We develop a topological framework for understanding where zero-mean functions vanish or change sign. A key observation is that function families from Fourier analysis can sometimes be described in a unified geometric way. For example, a (real) trigonometric polynomial of degree \(d\) can be written as
\[ f(t)=\sum_{k=1}^d \big(a_k \cos(2\pi k t)+ b_k \sin(2\pi k t)\big), \]where $a_k,b_k\in \mathbb R$ for all $k$. Rather than viewing \(f\) in isolation, we package the sine and cosine terms into a single map
\[ \gamma(t)=(\cos(2\pi t),\sin(2\pi t),\dots,\cos(2\pi d t),\sin(2\pi d t))\in\mathbb{R}^{2d}. \]This map is equivariant with respect to the natural rotational symmetry of the circle. Every trigonometric polynomial of degree at most \(d\) can then be written as the composition of \(\gamma\) with a linear functional on \(\mathbb{R}^{2d}\), namely
\[ f(t)=\langle a,\gamma(t)\rangle \]for a suitable coefficient vector \(a\).

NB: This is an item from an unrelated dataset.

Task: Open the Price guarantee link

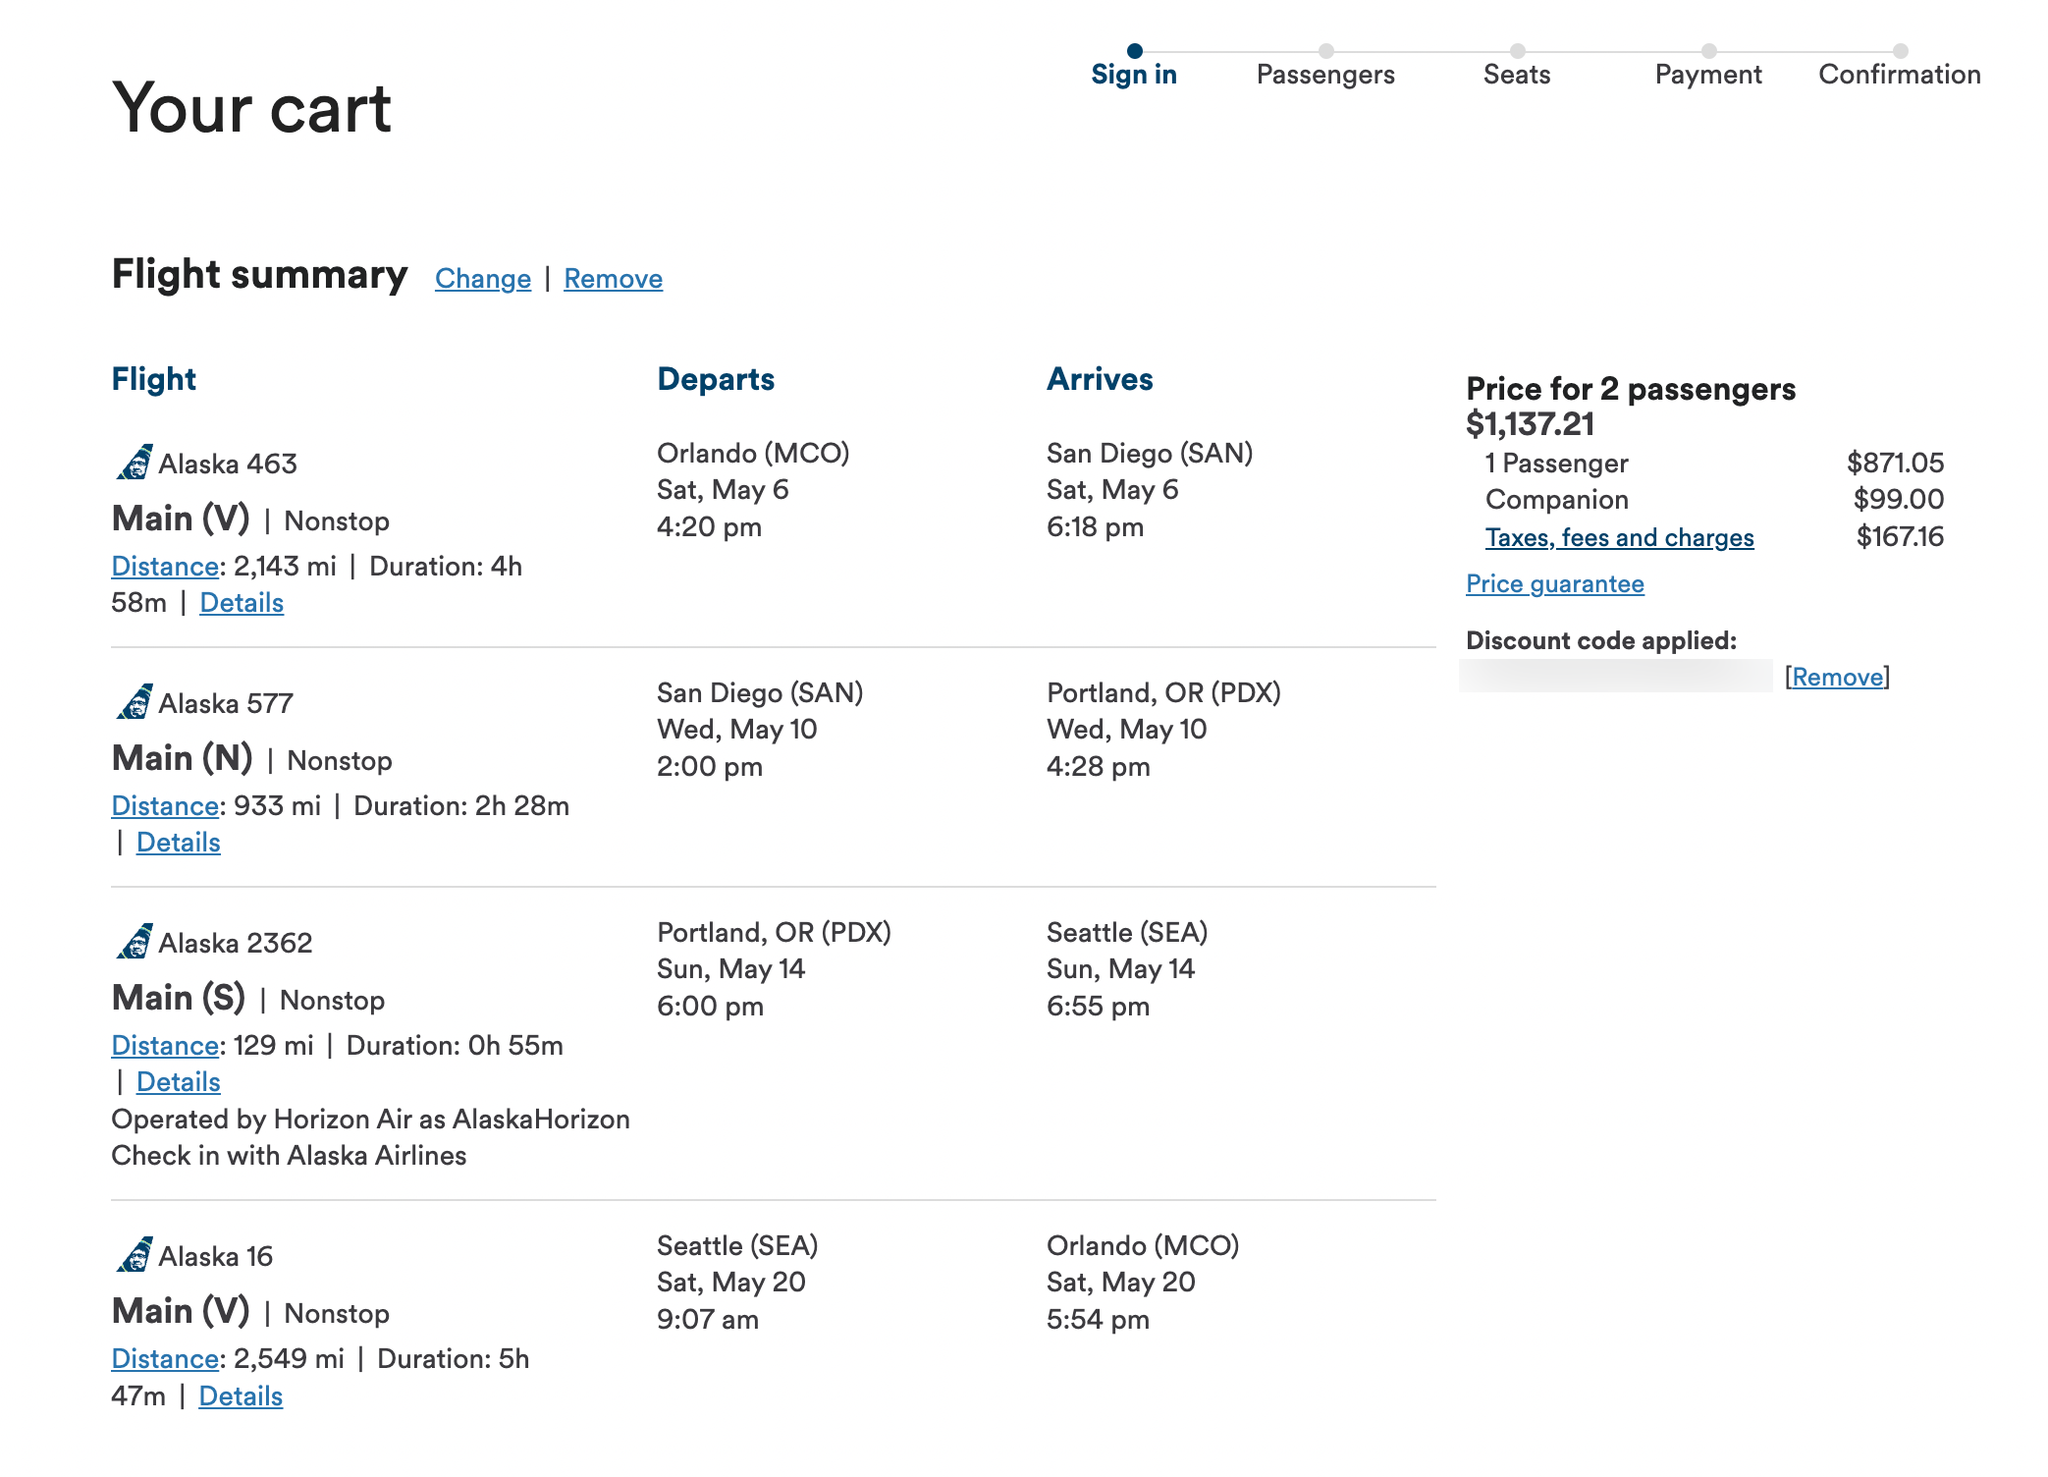Action: point(1554,583)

This perspective allows us to apply tools from equivariant topology and configuration-space methods inspired by Borsuk--Ulam-type theorems. Using these ideas, we obtain sharp bounds on the size of intervals or regions on which all functions in the family must vanish or change sign. Our results recover and strengthen several classical theorems on one- and multi-dimensional periodic functions, and extend to compositions of linear functionals with arbitrary equivariant maps. We also show how our framework yields existence results for efficient numerical integration formulas.